(Stored dataset items)
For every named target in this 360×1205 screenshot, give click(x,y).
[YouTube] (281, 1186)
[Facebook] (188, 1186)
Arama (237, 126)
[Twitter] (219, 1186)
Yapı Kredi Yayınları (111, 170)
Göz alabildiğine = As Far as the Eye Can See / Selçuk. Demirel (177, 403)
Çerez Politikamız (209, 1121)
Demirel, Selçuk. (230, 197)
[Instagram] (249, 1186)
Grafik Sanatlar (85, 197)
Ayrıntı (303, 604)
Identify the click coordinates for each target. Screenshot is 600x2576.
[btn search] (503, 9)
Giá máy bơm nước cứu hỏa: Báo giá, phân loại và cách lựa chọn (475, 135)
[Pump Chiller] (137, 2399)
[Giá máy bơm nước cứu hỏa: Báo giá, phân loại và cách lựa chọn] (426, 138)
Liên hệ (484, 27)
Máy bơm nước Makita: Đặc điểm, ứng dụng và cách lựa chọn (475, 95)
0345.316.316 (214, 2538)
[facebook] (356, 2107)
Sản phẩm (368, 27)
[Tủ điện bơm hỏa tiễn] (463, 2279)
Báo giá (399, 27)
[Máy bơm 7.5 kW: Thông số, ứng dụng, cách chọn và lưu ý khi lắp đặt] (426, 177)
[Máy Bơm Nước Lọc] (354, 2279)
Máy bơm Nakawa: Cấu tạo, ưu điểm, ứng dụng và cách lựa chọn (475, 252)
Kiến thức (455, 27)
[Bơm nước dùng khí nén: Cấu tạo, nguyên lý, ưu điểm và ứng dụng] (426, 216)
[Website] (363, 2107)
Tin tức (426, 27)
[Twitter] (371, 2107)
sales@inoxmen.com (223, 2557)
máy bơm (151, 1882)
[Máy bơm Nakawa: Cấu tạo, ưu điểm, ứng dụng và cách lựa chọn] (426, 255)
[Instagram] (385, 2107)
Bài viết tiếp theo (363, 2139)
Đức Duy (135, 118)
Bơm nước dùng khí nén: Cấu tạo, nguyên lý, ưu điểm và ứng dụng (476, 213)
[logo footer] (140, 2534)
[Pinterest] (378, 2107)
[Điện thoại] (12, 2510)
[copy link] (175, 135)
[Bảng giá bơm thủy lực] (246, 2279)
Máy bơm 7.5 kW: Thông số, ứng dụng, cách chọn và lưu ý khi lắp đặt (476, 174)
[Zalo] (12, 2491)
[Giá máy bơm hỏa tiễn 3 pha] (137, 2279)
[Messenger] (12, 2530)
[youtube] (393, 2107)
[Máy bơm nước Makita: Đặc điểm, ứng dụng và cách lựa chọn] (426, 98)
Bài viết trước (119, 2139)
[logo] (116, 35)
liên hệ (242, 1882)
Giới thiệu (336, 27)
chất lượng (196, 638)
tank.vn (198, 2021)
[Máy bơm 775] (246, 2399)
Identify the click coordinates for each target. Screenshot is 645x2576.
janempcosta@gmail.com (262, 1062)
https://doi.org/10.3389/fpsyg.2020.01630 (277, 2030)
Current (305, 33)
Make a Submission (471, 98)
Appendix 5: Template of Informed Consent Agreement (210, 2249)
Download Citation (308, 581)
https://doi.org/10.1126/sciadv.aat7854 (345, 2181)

◆ YOUR GOAL: Check every line of the data for the string "Selçuk". Give the number of lines that have it, and only that.

◆ ANSWER SECTION: 2